10. Waarom wordt studiemateriaal meer dan eens in studiehulpmiddelen behandeld?
10 Sommigen zijn misschien van mening dat zij, aangezien zij de fundamentele leerstellingen van de bijbel kennen, niet langer tijd aan persoonlijke studie behoeven te besteden. Zij klagen er misschien zelfs over wanneer materiaal van dezelfde strekking meer dan eens in publikaties voor bijbelstudie wordt behandeld. Toch is het volgens de bijbel noodzakelijk dat wij steeds opnieuw aan bepaalde dingen worden herinnerd (Psalm 119:95, 99; 2 Petrus 3:1; Judas 5). Als wij niet blijven denken aan de waarheid, aan Gods rechtvaardige maatstaven, aan ons geloof en aan onze hoop der redding, zal ons hart door andere dingen worden beïnvloed.
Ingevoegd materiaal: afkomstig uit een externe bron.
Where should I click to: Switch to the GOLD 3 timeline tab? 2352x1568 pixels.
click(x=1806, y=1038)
11. Welke dingen besprak Paulus zoal in zijn brief aan de Efeziërs?
11 Beschouw Paulus’ brief aan de Efeziërs eens. Hij herinnerde hen aan de situatie waarin zij verkeerden voordat zij christenen waren geworden, en hij sprak over de organisatie waarvan zij nu deel uitmaakten (Efeziërs 2:12; 4:4-6, 17, 18). Hij maakte melding van Jehovah’s schitterende voornemen voor de mensheid en het aandeel van de mens in verband met dat voornemen (Efeziërs 1:8-12; 2:4-6). En hij herinnerde hen aan christelijke beginselen die hen zouden helpen succes te hebben in het gezin en in de gemeente. — Efeziërs 4:1, 2; 5:21–6:4.
12. Waarom vertelde Paulus de Efeziërs dingen die zij al wisten?
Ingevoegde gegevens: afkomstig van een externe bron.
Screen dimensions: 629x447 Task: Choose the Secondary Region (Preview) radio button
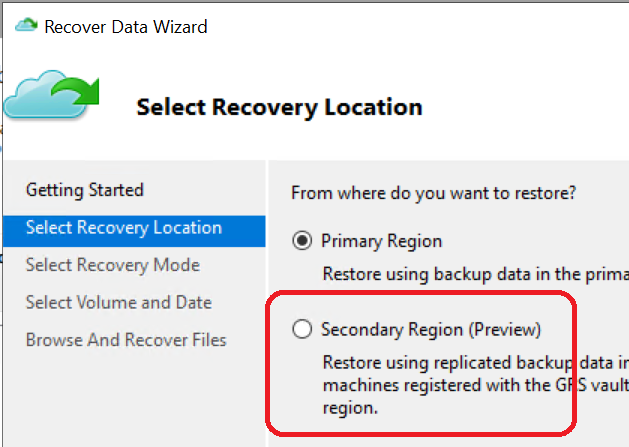(301, 329)
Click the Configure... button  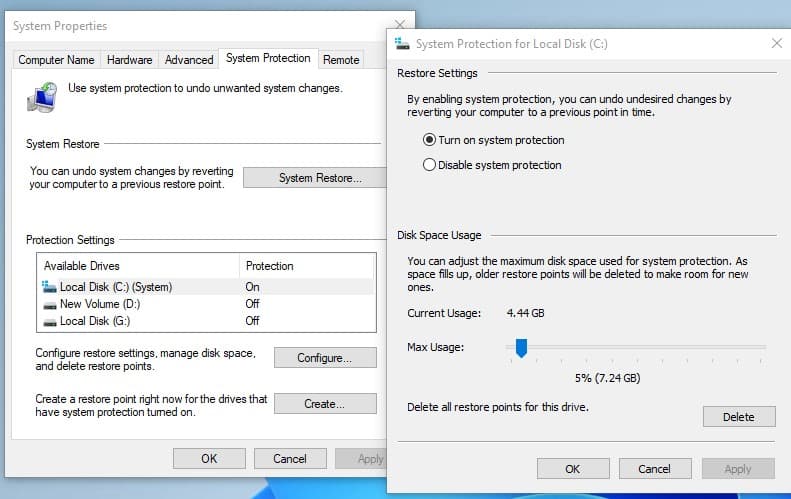click(324, 358)
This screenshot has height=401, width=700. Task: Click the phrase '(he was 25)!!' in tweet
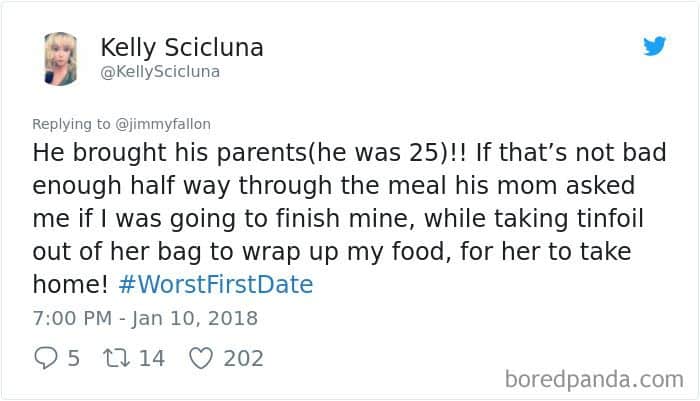coord(387,153)
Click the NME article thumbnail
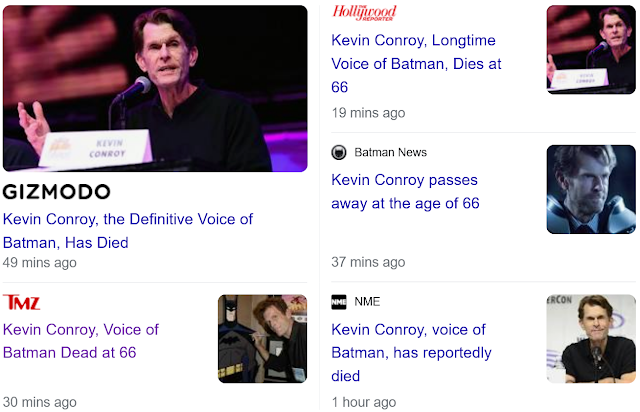This screenshot has width=640, height=412. (x=590, y=339)
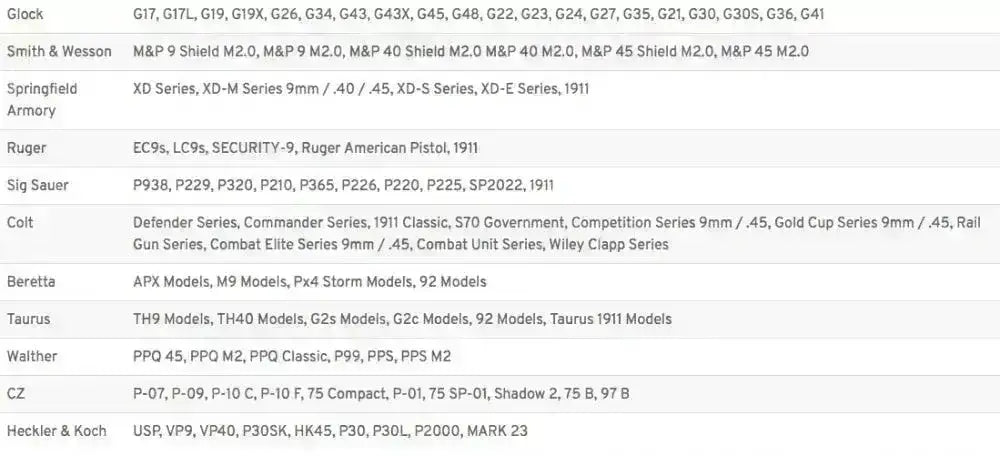Select the Smith & Wesson row label
The image size is (1000, 456).
(57, 51)

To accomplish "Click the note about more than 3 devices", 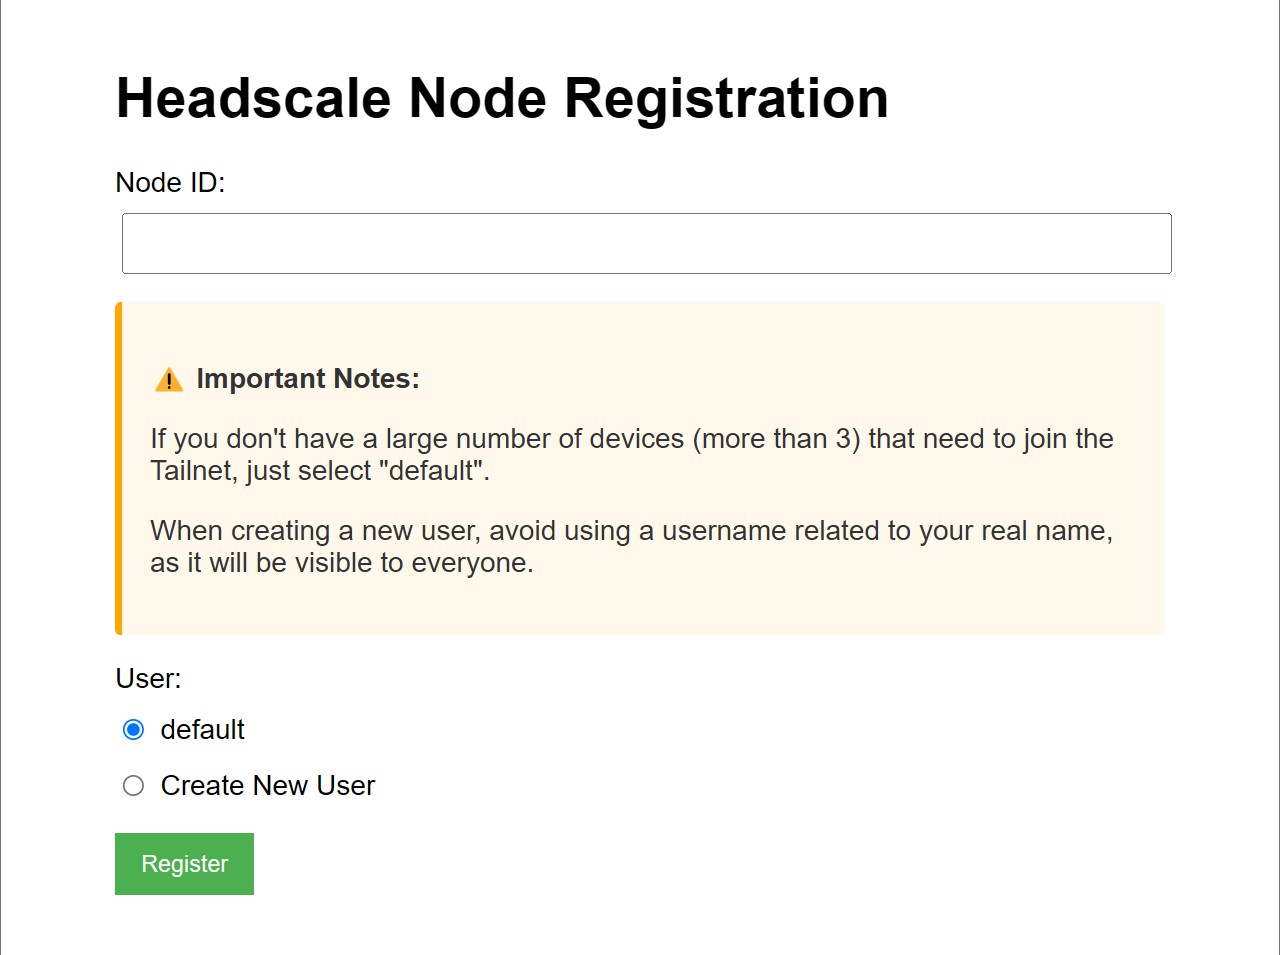I will [632, 454].
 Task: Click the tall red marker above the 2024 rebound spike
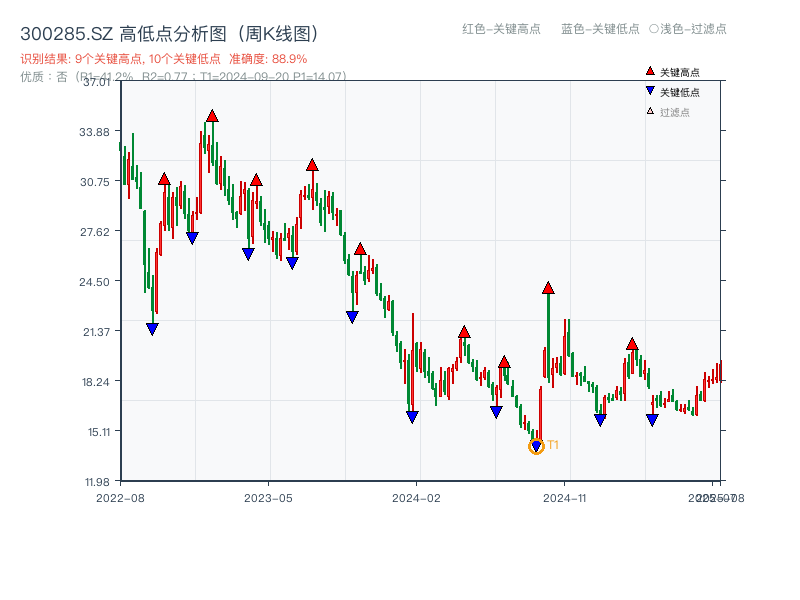coord(547,288)
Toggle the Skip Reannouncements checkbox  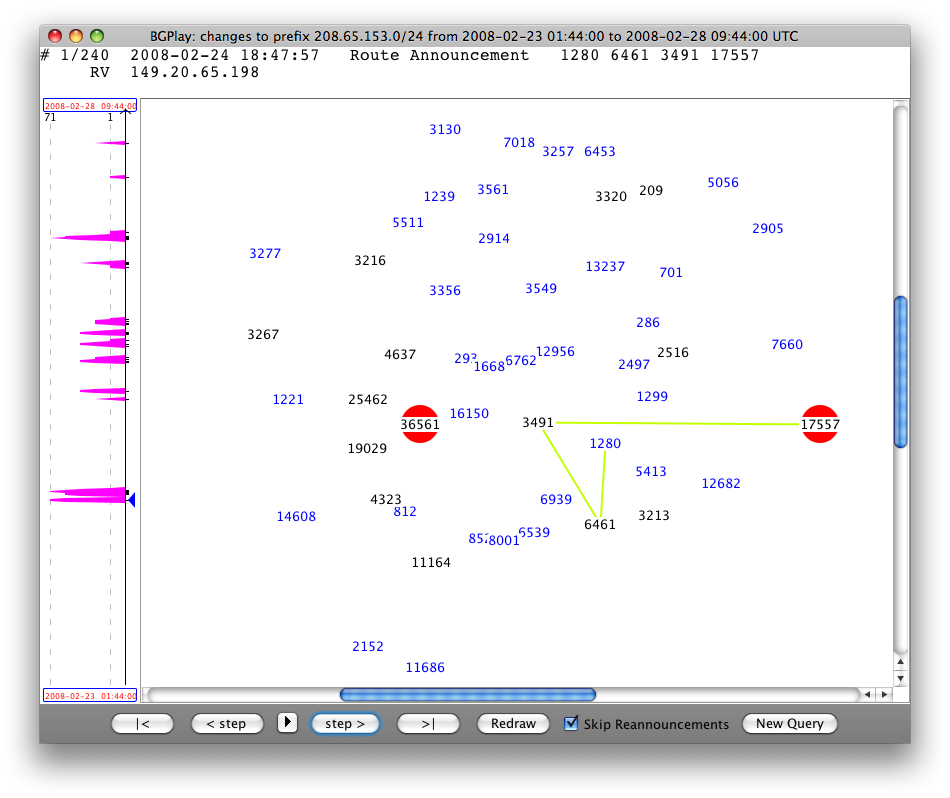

12 Sommige van de dingen waarover Paulus schreef, kunnen nieuw geweest zijn voor de christenen in Efeze, maar veel ervan moet gehandeld hebben over dingen die zij al eerder hadden gehoord. Toch wilde Paulus hen hieraan herinneren en hen er misschien een frisse kijk op geven. Zo hielp hij de Efeziërs hun geestelijke wapenrusting op te knappen en „met alle heiligen geestelijk te vatten wat de breedte en lengte en hoogte en diepte is”. — Efeziërs 1:15-17; 3:14-19.
13, 14. (a) Hoe zullen studie en meditatie ons helpen? (b) Welke verdere onderdelen maken deel uit van de „wapenrusting van God”?
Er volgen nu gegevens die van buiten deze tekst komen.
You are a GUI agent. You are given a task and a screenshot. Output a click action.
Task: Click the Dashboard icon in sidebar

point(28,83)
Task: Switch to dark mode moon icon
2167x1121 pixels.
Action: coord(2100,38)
13 Ook zal onze persoonlijke studie ons verkwikken en niet alleen ons inzicht in veel fundamentele punten verrijken, maar ons tevens helpen de diepere dingen van Gods Woord te begrijpen (1 Korinthiërs 2:10). Op deze wijze zal onze „wapenrusting van God” Satan beletten ons ertoe te brengen onze vurige liefde voor Jehovah en zijn Zoon te verliezen.
14 De apostel Paulus maakte onder meer melding van twee andere onderdelen van onze geestelijke wapenrusting die wij nog niet hebben besproken. Hij zei dat christenen hun „voeten geschoeid [moesten hebben] met de toerusting van het goede nieuws van vrede” en dat zij „het zwaard van de geest, dat is, Gods woord”, moesten aanvaarden (Efeziërs 6:11-17). Hoe helpen deze onderdelen van de wapenrusting ons de ’liefde die wij eerst hadden’ te behouden?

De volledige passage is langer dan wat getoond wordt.